Blue/Green Methodology with DSC

Looking for input on the following approach when it comes to implementing DSC within a large organization.

I’m planning on installing 2 Pull servers named Green and Blue.

So if we are running under ‘Green’, all servers are pulling their info from the Green pull server.

When it comes to rolling changes forward, it will be done by getting the new config data/files on the Blue server and then pushing the change out to the herd and changing the ‘active’ pull server to Blue.

So my back-out plan using this method, if an issue is found in the Blue config, would be to re-configure the LCM on Blue nodes to pull from Green.

Both servers will be under source control, with all changes / publishing / etc being handled via automation.

I’m planning on using SQL Server ( DSC Pull servers on Windows Server 2019 ) so I can easily query what nodes are pulling from each server.
....
> [Directions]
• a. Write out the Blue/Green DSC post word for word, from "Looking for input" to "handled via automation.".
• b. In the Blue/Green DSC post, which version of Windows Server will the pull servers run on?
The entries that follow the Blue/Green DSC post have no connection to it.
....
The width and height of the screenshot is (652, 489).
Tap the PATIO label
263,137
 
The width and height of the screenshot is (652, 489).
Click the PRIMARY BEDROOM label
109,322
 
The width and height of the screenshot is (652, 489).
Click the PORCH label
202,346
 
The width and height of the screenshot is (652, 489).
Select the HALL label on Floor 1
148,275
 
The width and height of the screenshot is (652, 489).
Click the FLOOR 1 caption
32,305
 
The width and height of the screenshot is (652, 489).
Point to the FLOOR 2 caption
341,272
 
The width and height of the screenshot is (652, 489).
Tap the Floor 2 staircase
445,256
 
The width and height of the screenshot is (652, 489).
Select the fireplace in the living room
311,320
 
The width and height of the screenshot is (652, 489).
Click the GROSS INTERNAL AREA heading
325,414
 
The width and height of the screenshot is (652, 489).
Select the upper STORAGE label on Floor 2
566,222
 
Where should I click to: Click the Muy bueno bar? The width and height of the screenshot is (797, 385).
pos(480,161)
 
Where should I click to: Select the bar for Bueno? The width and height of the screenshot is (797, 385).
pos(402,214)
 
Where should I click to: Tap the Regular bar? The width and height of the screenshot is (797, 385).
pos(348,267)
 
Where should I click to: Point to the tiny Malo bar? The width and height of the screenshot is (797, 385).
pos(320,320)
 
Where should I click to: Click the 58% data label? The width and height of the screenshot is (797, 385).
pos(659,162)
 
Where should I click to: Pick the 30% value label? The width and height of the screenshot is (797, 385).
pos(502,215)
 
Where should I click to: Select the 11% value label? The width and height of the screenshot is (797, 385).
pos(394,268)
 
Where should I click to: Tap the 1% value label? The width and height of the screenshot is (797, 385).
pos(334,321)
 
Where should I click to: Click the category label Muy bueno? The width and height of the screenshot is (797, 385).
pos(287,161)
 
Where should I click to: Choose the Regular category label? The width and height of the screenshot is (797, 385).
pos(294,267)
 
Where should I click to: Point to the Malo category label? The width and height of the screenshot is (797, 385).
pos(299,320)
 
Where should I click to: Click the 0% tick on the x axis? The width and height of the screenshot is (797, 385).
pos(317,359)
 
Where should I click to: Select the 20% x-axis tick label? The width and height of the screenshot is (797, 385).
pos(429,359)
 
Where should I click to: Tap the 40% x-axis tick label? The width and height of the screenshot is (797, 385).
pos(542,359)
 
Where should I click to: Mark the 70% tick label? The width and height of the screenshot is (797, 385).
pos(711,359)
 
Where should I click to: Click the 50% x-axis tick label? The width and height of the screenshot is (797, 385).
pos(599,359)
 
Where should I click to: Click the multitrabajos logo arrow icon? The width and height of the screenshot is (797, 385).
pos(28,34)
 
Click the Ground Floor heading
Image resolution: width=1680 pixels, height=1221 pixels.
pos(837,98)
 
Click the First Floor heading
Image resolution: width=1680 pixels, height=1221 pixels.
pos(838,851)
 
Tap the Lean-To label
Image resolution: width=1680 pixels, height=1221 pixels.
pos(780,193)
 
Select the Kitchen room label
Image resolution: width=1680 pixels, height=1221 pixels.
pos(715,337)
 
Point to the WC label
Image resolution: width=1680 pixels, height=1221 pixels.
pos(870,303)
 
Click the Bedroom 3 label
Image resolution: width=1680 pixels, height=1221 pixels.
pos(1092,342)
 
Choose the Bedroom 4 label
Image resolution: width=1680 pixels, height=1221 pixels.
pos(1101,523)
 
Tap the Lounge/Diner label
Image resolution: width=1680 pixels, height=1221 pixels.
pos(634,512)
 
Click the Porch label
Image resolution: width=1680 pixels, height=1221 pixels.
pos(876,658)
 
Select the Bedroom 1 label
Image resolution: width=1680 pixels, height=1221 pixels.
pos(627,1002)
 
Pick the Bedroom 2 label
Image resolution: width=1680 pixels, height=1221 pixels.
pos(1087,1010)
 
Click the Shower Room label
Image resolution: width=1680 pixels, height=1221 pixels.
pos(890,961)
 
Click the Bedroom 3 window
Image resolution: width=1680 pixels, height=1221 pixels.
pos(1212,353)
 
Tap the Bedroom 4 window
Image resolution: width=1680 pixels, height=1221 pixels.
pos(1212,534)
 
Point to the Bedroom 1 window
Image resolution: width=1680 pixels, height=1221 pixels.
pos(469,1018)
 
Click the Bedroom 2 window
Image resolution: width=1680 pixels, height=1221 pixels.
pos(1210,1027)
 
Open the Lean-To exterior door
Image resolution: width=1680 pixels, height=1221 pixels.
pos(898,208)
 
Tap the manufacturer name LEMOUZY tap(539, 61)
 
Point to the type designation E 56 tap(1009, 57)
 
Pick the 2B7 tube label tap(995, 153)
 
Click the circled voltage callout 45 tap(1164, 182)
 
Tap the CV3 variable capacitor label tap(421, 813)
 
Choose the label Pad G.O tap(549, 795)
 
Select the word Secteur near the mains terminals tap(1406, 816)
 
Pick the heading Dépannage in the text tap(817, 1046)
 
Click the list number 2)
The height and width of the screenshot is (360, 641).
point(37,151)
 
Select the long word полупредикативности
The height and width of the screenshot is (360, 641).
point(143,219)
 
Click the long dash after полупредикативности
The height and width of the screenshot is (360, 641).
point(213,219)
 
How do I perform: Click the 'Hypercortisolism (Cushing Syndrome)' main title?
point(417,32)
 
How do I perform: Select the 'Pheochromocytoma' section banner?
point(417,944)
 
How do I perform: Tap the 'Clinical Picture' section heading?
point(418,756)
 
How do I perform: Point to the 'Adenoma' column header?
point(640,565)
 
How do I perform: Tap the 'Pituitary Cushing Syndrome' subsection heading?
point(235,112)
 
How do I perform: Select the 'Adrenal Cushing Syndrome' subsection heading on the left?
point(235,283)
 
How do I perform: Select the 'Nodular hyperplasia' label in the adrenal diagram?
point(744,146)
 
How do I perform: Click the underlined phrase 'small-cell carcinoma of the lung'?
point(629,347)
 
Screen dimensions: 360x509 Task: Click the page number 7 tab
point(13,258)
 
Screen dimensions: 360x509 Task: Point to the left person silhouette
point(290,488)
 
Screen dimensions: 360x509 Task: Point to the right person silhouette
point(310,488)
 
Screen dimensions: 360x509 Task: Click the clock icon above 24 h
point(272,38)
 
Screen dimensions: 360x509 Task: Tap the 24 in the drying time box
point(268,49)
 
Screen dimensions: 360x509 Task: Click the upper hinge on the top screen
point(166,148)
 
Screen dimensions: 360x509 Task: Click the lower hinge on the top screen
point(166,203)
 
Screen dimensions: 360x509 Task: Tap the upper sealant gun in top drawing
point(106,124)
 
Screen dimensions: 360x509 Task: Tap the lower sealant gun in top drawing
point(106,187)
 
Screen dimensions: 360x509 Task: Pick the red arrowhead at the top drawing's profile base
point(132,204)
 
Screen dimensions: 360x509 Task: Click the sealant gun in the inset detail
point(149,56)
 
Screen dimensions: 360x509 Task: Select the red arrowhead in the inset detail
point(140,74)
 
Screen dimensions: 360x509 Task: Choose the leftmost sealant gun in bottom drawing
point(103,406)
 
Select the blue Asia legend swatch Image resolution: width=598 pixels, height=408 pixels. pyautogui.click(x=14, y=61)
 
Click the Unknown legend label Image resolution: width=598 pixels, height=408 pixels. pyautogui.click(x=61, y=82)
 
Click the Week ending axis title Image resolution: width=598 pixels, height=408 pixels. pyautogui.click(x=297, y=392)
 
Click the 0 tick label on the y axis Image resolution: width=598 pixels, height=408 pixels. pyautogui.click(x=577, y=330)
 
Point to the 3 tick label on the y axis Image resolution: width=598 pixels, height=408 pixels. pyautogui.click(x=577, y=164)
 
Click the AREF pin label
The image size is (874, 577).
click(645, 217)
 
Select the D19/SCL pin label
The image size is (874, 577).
....
> [The answers]
• a.
Looking for input on the following approach when it comes to implementing DSC within a large organization.

I’m planning on installing 2 Pull servers named Green and Blue.

So if we are running under ‘Green’, all servers are pulling their info from the Green pull server.

When it comes to rolling changes forward, it will be done by getting the new config data/files on the Blue server and then pushing the change out to the herd and changing the ‘active’ pull server to Blue.

So my back-out plan using this method, if an issue is found in the Blue config, would be to re-configure the LCM on Blue nodes to pull from Green.

Both servers will be under source control, with all changes / publishing / etc being handled via automation.

• b. Windows Server 2019